[PROBLEM DESCRIPTION]: In two sentences, what does the Heap blog excerpt below say?

[SOURCE EXCERPT]:
Heap Blog

Building Target Personas with SQL, Salesforce, and Clearbit

Last week Todd, Heap’s Head of New Business, wrote a blog post describing how our new Salesforce → Heap integration is a powerful tool for defining strategy around the entire customer life cycle. I wanted to dive deeper into the difficulty of defining a target persona, and share a bit of our process before and after we built the Salesforce → Heap integration.

The Problem: Defining a Target Persona

As a company, our goal is to know exactly who to sell to, who to design the product for, and who to have distinct messaging for to maximize our value add, growth, and revenue. To define our target persona, our first step was trying to answer some seemingly simple questions:

  1. Who signs up for Heap?
  2. What’s their job title?
  3. What’s their industry?
  4. How much are they paying?

Once we know who we can answer questions like:

  1. Which iteration of our landing page leads to the most conversions of the best buyers?
  2. What channels bring in these buyers?
  3. What campaigns are most effective?

Defining a target persona is an iterative process that takes a lot of fine-tuning, and changes as the company evolves. Whoever is responsible for doing the analysis on the target persona should have moderate SQL expertise or dedicated engineering resources to handle the ETL process and analysis.

Defining Our Target Persona

We started defining our target persona using three data sets – Heap for our user and attribution data, Salesforce for our business logic (such as ARR), and Clearbit for our user enrichment.

Heap does a great job ensuring that all user interaction data is collected – we have a complete, retroactive data set to see who is signing up, who is visiting our blog, our marketing page,  who is running queries, what queries our users are running, etc. Heap also captures every referrer, UTM parameter, and every landing page for every user across the entirety of their usage.

Salesforce has all of the contract information, revenue, key contacts on each account, etc. We enrich each Contact, Lead, and Account using Clearbit’s Salesforce Integration, so Salesforce also holds the user/account information like industry and role.

[RECORDS PROVIDED]:
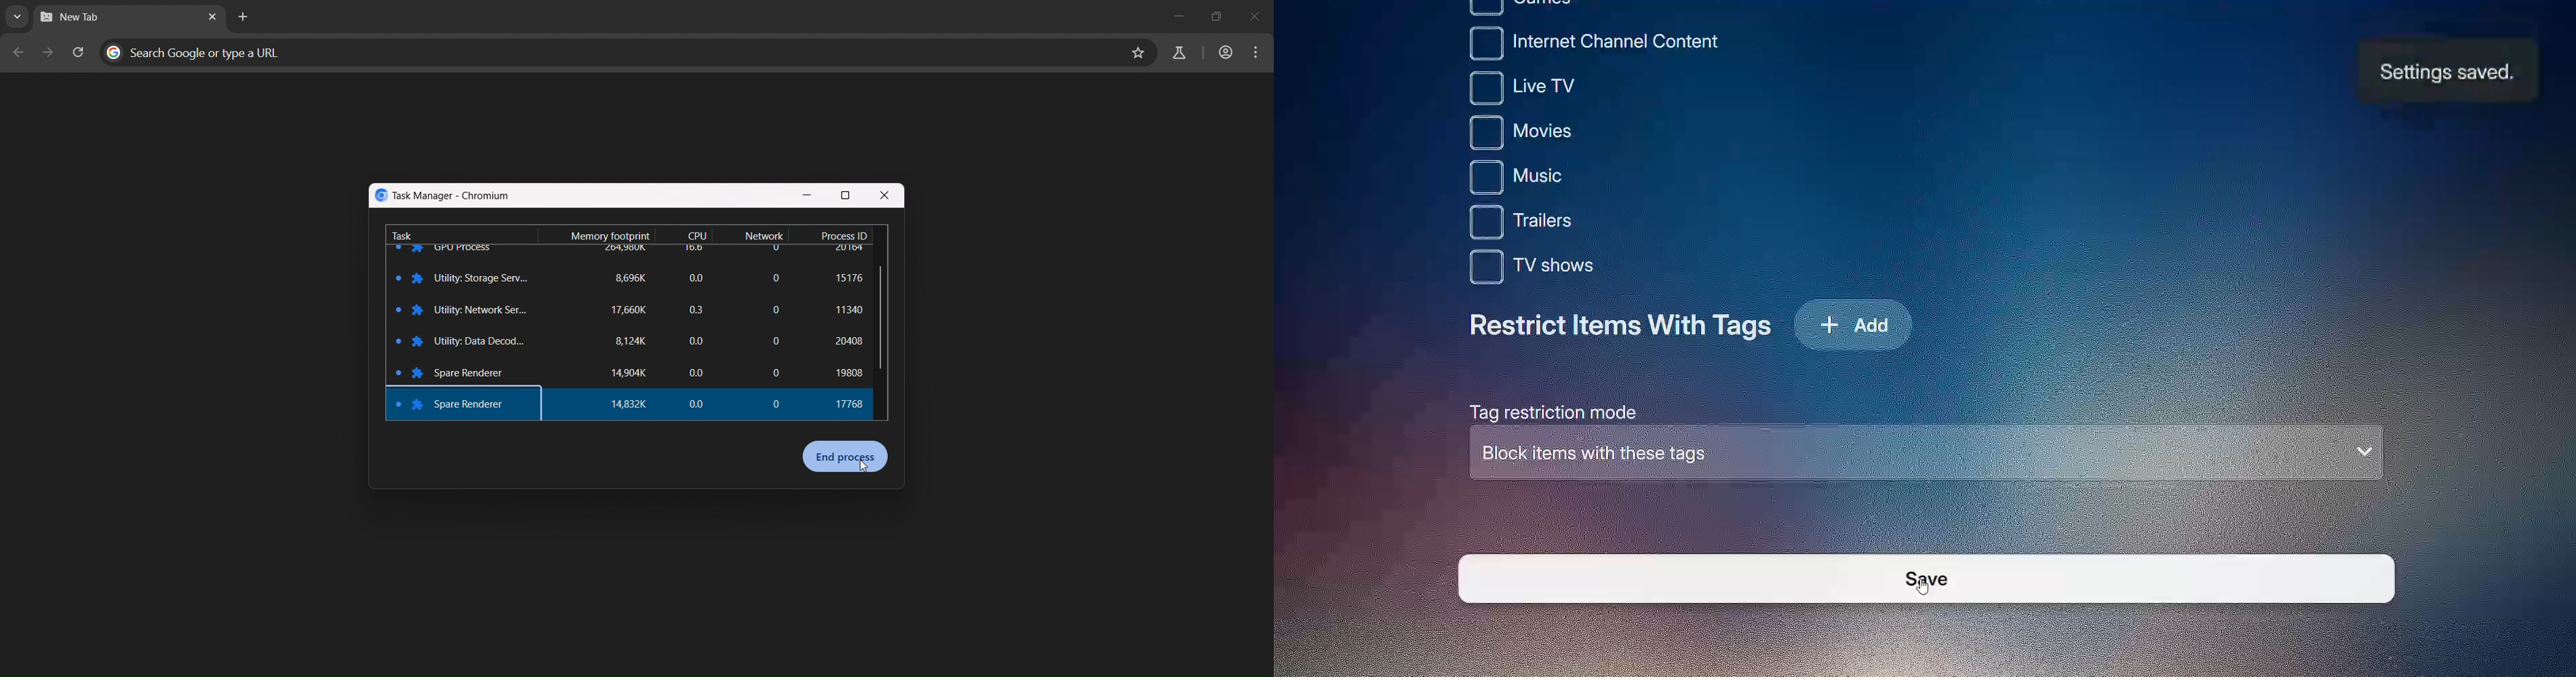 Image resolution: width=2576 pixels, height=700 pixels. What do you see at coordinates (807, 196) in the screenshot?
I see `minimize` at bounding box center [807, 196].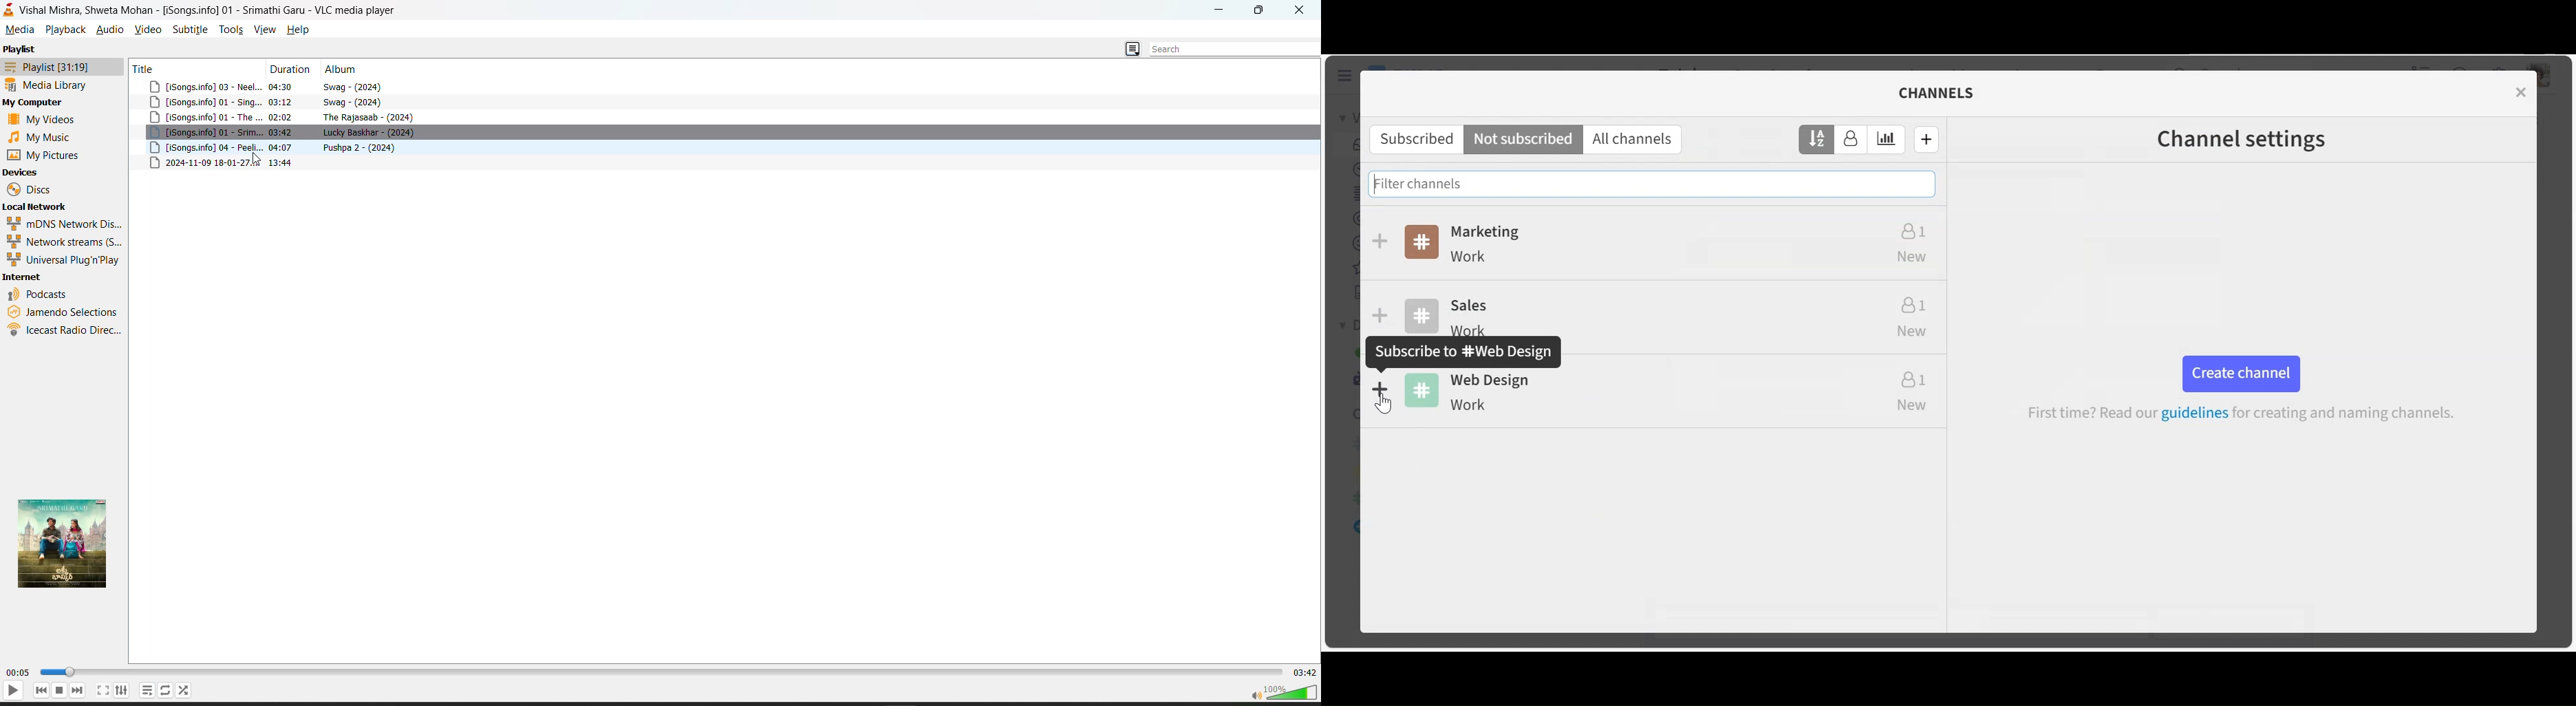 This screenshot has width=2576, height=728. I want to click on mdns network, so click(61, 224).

---

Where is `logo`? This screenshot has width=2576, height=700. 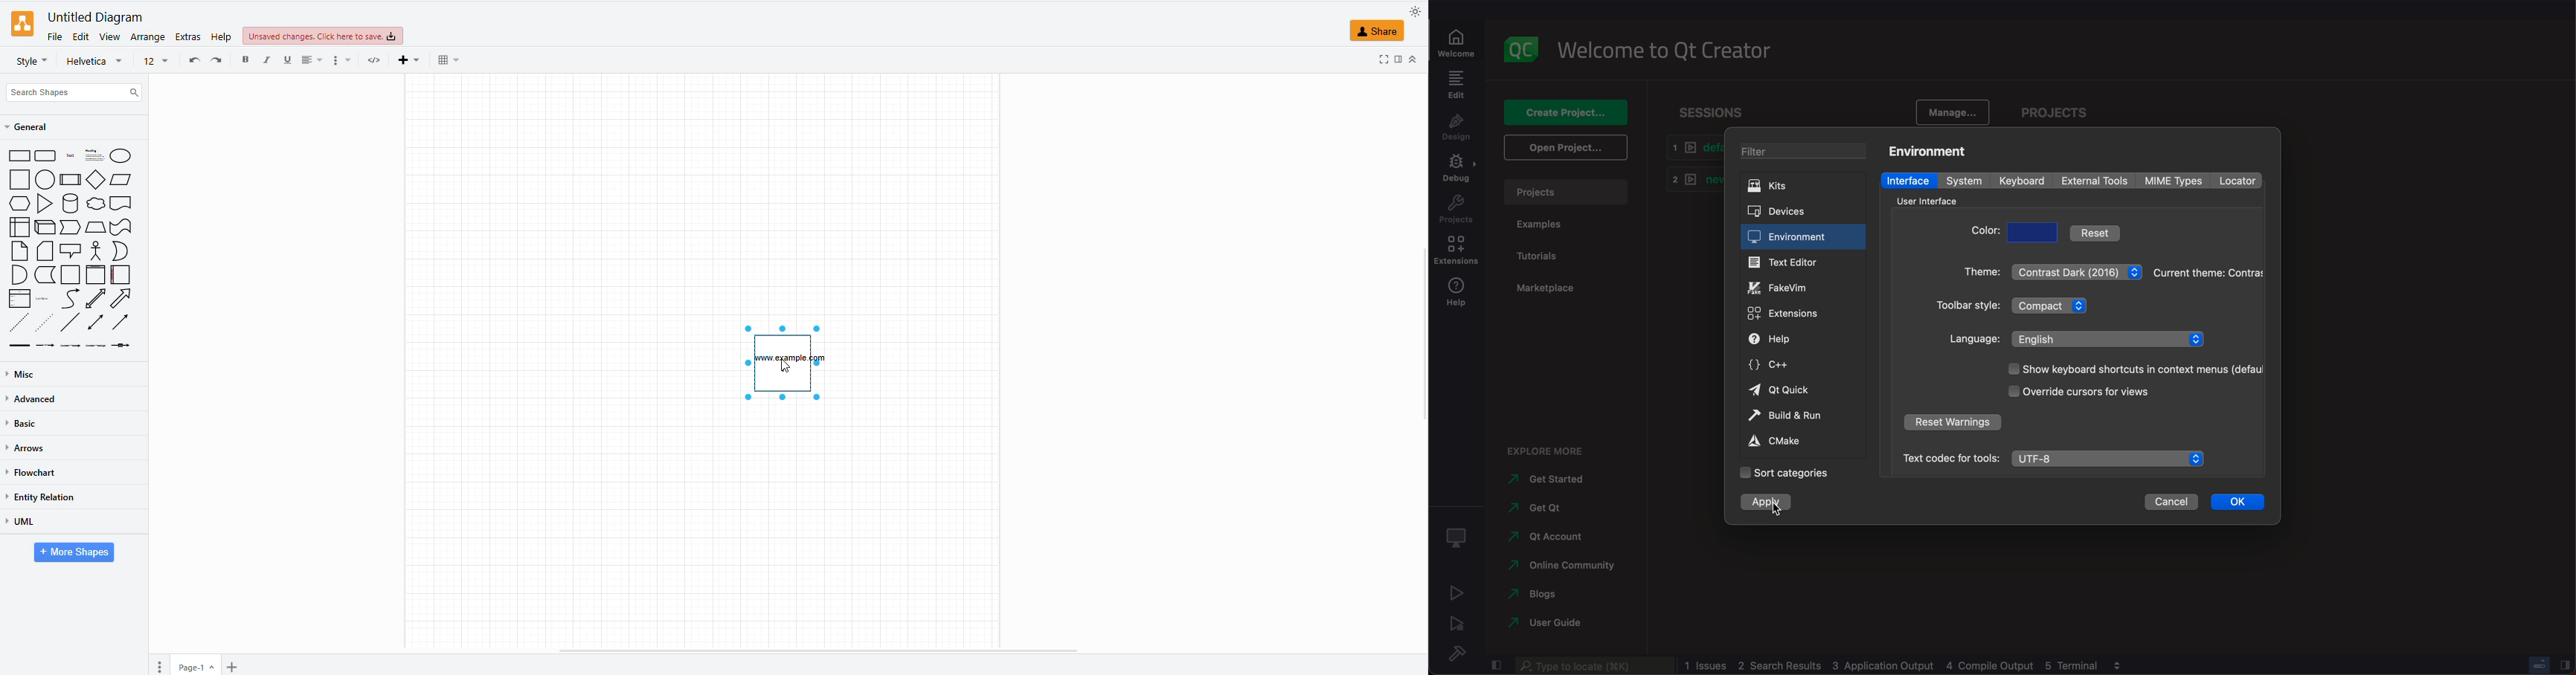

[FINISHED TASK]: Defining a target persona starts with finding out who signs up for Heap, along with their job title, industry and spending, which then makes it possible to judge which landing pages, channels and campaigns bring in the best buyers; the process is iterative and needs moderate SQL expertise or dedicated engineering resources. Heap approached it with three data sets: Heap for user interaction and attribution data, Salesforce for contract and revenue information, and Clearbit to enrich Salesforce records with details such as industry and role.